Et cela a un coût. Sa côte de popularité a connu une chute abyssale, alors que l’économie, qui était pourtant son grand cheval de bataille, n’est pas aussi prospère qu’il ne l’avait prétendu. Inflation, cherté de la vie, moins de postes d’emploi créés que ce qu’il avait promis. Tout cela a généré un certain malaise au sein d’une administration qui doit faire face aux très prochaines élections de mi-mandat dans la plus mauvaise posture qui soit.
Pris à son propre piège et manquant manifestement de temps, Trump a changé de stratégie et fait sortir la carte économique en imposant diverses sanctions contre Téhéran et en invitant les autres pays à en faire autant, tout en menaçant les pays qui continuent de traiter économiquement avec l’Iran. Le président américain veut faire croire que sa nouvelle stratégie marche bien et que l’Iran est en train de s’effondrer, dressant un tableau économique des plus sombres.

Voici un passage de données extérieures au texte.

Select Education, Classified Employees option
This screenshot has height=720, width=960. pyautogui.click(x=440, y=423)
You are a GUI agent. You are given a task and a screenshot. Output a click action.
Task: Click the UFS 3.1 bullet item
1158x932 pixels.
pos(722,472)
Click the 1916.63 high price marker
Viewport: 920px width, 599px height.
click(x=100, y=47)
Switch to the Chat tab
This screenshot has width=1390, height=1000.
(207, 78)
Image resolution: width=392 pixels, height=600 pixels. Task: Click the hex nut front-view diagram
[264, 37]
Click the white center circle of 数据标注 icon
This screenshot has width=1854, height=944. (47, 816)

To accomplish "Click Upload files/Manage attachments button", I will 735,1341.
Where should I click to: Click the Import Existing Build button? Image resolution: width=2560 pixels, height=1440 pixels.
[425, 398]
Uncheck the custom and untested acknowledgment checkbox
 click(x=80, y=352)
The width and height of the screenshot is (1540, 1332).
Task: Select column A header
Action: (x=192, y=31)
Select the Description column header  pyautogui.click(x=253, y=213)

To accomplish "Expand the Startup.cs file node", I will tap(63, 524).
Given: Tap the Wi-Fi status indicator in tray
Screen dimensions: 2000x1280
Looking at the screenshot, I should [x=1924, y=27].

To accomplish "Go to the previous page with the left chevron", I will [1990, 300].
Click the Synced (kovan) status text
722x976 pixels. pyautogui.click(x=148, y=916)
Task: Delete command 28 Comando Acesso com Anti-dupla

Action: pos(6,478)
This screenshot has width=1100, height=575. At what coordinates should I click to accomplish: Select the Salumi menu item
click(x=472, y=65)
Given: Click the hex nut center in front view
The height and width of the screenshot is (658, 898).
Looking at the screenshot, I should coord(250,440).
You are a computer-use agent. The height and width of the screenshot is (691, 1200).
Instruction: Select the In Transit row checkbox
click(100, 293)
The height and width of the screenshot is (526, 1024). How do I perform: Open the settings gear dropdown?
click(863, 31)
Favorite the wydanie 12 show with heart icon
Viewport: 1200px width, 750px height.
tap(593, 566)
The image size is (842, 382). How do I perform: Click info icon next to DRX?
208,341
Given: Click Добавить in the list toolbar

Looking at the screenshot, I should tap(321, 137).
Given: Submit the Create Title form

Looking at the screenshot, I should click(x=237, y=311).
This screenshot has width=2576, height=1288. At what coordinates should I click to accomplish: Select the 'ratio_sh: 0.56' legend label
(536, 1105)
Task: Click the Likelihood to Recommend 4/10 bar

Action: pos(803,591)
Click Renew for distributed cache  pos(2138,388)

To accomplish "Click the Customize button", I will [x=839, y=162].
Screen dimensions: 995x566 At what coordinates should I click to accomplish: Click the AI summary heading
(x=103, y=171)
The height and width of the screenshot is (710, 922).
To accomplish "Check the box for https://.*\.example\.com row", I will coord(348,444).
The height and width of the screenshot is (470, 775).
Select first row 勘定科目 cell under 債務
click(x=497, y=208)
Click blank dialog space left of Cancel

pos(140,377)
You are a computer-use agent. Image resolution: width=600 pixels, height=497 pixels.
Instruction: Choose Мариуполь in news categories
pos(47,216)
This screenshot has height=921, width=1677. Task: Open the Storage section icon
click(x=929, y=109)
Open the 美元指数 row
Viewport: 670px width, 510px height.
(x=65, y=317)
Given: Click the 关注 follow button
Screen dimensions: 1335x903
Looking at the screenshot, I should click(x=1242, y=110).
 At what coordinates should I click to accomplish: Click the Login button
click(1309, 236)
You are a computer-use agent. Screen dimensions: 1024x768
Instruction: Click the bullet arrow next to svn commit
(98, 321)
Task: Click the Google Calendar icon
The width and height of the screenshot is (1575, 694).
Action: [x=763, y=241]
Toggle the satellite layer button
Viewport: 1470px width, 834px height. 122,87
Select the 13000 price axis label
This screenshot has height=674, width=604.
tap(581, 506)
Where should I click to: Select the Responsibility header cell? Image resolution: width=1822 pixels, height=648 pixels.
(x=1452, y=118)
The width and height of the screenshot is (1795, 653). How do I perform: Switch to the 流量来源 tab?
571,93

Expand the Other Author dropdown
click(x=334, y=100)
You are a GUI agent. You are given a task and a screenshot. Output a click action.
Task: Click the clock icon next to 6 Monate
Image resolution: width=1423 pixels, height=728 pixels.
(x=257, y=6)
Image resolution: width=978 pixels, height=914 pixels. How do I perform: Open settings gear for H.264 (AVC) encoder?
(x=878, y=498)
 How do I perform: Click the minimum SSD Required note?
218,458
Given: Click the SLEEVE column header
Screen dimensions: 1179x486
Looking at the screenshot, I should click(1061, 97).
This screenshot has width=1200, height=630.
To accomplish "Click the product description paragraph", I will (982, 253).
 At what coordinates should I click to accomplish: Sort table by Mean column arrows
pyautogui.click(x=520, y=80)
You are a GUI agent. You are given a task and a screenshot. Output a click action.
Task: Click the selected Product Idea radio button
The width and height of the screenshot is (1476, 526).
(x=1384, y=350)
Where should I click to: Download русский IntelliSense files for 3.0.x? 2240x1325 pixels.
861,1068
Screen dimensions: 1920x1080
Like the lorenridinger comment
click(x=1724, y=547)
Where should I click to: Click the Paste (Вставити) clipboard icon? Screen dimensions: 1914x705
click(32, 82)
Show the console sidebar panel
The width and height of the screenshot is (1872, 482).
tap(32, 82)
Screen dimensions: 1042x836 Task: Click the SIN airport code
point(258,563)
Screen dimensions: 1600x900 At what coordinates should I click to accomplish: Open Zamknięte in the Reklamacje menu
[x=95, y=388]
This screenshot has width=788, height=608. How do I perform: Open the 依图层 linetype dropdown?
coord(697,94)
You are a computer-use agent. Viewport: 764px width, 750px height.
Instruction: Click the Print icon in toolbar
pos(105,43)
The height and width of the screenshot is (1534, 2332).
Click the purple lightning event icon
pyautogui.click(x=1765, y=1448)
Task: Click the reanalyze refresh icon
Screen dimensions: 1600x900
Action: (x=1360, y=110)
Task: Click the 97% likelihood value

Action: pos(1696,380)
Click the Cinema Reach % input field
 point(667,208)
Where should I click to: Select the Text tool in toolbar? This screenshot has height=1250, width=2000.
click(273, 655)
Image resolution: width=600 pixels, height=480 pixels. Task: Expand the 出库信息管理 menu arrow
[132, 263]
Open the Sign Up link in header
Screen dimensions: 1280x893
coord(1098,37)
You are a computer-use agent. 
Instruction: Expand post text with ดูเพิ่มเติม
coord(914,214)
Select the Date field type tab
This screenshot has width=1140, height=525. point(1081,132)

Mais ce qui reste à retenir, c’est que Trump ne se fait plus d’illusions, lui qui claironnait au début du conflit qu’il allait renverser le régime en quelques jours et qu’il allait mettre fin au programme nucléaire de l’Iran, n’a atteint aucun de ces objectifs. Pire encore, il a lamentablement échoué à rouvrir le détroit d’Ormuz qui était le dernier de ses objectifs qui pouvait lui sauver la face.
Cette malheureuse et hasardeuse aventure a non seulement été un échec de bout en bout, mais elle a surtout laissé derrière elle toute la région du Moyen-Orient au bord d’une crise profonde et d’un avenir incertain chargé de menaces de toutes sortes.